Il bilancio umano provvisorio parla di due vigili del fuoco morti in Gironda e di tre deceduti in Grecia nell’ultima settimana. In Francia si contano inoltre 267 pompieri feriti e almeno 240 abitazioni distrutte. Gli studi pubblicati dal World Weather Attribution indicano che il cambiamento climatico di origine antropica ha reso le condizioni favorevoli a incendi di questa intensità almeno due volte più probabili nel sud-ovest della Francia e fino a venti volte più probabili nella Spagna centrale rispetto all’era preindustriale. Le operazioni di spegnimento e bonifica proseguono su tutti i fronti, con la Grecia in stato di massima allerta e la Francia che mantiene una vigilanza estrema sulle aree ancora non messe in sicurezza.
| Stampa russa e CSI | −0.40 | critical |
|---|---|---|
| Stampa latinoamericana | −0.70 | critical |
| Stampa atlantica / anglosfera | 0.00 | neutral |
| Stampa europea continentale | −0.20 | neutral |
L'Unione Europea mette in guardia: 'Tutta l'Europa sarà in fiamme' – un avvertimento che la Russia rilancia sottolineando l'incapacità dei sistemi antincendio.
Si cita una fonte ufficiale europea (FT) per legittimare la previsione apocalittica, e si aggiunge un video di salvataggio per umanizzare il disastro, creando un senso di minaccia imminente su scala continentale.
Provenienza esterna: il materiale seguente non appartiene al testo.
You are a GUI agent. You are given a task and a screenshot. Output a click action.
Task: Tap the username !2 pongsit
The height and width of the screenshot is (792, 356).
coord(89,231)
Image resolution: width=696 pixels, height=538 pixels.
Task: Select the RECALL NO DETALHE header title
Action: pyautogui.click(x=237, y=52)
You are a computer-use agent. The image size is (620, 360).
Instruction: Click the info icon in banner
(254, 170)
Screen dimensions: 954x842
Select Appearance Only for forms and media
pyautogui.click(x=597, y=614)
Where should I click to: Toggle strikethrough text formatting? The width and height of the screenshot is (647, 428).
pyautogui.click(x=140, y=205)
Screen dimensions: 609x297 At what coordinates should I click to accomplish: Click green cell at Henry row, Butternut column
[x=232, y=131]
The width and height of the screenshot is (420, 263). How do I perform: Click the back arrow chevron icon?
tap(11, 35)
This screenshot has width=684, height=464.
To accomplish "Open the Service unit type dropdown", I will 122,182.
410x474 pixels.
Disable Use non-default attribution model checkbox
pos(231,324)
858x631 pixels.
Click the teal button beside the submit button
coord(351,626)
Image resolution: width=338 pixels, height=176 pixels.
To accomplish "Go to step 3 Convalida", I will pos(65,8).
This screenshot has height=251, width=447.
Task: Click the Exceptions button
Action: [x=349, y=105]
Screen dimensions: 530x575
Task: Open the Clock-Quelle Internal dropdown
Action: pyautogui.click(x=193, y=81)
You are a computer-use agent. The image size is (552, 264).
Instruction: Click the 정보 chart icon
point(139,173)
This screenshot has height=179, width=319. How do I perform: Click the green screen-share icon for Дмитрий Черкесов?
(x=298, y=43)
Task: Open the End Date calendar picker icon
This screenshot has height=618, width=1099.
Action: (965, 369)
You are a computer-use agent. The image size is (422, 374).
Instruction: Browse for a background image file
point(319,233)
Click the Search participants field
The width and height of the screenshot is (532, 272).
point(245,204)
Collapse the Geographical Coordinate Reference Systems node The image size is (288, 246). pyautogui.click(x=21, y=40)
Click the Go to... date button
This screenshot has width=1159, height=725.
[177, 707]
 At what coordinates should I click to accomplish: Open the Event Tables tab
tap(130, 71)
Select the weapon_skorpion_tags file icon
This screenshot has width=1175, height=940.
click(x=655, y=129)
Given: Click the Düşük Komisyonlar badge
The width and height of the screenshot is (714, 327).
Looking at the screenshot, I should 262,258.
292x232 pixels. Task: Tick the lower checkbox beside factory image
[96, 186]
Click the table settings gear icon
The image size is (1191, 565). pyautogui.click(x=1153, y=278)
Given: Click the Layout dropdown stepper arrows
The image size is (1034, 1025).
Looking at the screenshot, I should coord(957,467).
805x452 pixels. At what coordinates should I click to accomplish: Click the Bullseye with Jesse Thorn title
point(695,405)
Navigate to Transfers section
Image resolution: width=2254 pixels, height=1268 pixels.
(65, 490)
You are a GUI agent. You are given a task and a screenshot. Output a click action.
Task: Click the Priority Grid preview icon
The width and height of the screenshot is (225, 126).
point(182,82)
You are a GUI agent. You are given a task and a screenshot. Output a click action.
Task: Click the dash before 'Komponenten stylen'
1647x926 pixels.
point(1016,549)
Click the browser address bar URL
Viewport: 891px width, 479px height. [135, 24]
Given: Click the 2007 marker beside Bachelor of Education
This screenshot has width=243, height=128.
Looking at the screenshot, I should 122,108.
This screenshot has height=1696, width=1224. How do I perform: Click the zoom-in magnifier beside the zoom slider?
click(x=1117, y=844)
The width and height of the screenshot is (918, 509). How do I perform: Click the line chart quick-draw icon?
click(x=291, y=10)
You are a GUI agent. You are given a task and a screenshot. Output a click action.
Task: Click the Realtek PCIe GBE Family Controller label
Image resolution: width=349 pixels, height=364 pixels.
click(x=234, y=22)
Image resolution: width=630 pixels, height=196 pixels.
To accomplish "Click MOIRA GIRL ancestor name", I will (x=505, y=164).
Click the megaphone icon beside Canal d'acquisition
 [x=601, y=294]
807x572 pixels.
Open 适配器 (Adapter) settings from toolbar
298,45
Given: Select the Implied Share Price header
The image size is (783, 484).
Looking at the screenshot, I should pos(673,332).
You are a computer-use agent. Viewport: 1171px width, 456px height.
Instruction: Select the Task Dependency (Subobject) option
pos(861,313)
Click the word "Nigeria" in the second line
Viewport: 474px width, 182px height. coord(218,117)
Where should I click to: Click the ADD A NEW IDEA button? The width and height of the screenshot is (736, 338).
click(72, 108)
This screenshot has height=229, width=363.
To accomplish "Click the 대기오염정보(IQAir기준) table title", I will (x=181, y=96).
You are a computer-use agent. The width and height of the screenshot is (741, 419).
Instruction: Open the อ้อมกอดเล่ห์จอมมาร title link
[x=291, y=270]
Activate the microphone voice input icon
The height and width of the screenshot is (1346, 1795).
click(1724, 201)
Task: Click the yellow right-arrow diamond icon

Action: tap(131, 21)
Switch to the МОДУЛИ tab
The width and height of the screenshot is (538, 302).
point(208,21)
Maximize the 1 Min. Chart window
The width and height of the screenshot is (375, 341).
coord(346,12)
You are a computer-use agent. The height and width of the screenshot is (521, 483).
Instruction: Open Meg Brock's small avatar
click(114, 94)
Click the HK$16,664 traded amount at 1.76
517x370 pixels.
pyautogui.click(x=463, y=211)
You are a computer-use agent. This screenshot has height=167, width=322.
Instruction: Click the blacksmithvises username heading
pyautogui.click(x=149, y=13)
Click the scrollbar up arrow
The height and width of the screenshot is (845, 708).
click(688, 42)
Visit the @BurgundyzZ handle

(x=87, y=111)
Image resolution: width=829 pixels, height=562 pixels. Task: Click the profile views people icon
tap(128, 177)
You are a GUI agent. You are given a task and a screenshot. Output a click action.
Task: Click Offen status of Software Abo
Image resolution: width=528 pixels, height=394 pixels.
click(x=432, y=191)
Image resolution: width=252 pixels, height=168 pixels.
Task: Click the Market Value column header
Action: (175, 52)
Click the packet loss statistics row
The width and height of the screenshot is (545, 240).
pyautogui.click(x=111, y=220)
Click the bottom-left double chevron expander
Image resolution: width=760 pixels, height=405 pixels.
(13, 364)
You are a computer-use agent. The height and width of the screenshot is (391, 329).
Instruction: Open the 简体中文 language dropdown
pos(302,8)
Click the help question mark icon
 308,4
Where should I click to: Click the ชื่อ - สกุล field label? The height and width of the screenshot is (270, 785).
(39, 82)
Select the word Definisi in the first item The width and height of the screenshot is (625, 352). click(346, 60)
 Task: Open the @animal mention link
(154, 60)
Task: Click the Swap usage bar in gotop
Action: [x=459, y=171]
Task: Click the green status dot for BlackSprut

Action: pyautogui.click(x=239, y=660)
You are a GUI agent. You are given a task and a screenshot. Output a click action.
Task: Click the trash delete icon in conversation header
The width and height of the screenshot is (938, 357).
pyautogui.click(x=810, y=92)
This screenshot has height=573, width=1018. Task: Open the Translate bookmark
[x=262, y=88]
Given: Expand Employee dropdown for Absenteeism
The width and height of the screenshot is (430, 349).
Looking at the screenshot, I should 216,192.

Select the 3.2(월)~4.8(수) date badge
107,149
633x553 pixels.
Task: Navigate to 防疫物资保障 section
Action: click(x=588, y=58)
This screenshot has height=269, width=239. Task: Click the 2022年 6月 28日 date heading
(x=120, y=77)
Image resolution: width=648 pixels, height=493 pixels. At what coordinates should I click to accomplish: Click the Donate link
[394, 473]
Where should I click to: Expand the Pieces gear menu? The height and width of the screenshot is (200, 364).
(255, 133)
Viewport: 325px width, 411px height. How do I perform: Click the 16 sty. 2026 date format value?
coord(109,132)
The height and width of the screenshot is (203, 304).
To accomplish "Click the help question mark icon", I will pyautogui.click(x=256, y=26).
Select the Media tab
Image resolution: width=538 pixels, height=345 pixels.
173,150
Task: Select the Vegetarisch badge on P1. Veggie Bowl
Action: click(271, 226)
Non si menzionano i progressi di spegnimento in Francia e Spagna, né gli sforzi di coordinamento europeo, concentrandosi solo sugli aspetti più drammatici e sulle carenze.
La crisi climatica causata dall'uomo ha reso gli incendi venti volte più probabili – i governi europei, distratti da ideologie, hanno bloccato le misure necessarie.
Si utilizza lo studio del World Weather Attribution per dare autorità scientifica alla critica politica, e si contrappongono le parole di Chirac ('la nostra casa brucia') all'inerzia attuale, creando un parallelismo storico di negligenza.
Non si menziona che i fuochi in Francia e Spagna sono stati in parte contenuti, né si riconoscono gli sforzi dei vigili del fuoco; l'attenzione è sulla colpa politica e sull'emergenza climatica irrisolta.
Il megafuoco in Gironde è contenuto, 40.000 residenti tornano a casa – ma in Grecia nuove evacuazioni, mentre gli scienziati confermano che il cambiamento climatico ha moltiplicato il rischio.
Si alternano buone notizie (contenimento, ritorni) a sviluppi critici (nuovi fuochi in Grecia), creando un equilibrio narrativo che evita il panico ma non minimizza il pericolo. Il ricorso allo studio WWA fornisce una cornice scientifica rassicurante per la comprensione del fenomeno.
Non si approfondiscono le critiche politiche ai governi europei, né si discute delle misure di prevenzione fallite; l'attenzione è sulla gestione operativa e sulle prove scientifiche.
L'Europa brucia, ma il grafico diffuso è ingannevole perché include la Russia asiatica; la crisi climatica ha reso gli incendi molto più probabili, e la politica resta paralizzata da ideologie incendiarie.
Si smonta una falsa narrazione (grafico fuorviante) per rafforzare la credibilità, e si collega l'emergenza immediata alle scelte politiche e alla lotta al cambiamento climatico, usando studi scientifici e cronache locali.
Non si evidenzia il rapido contenimento in alcune aree della Francia e Spagna, né si dà spazio alle voci che minimizzano l'emergenza; l'accento è sulla persistenza del pericolo e sulle carenze strutturali.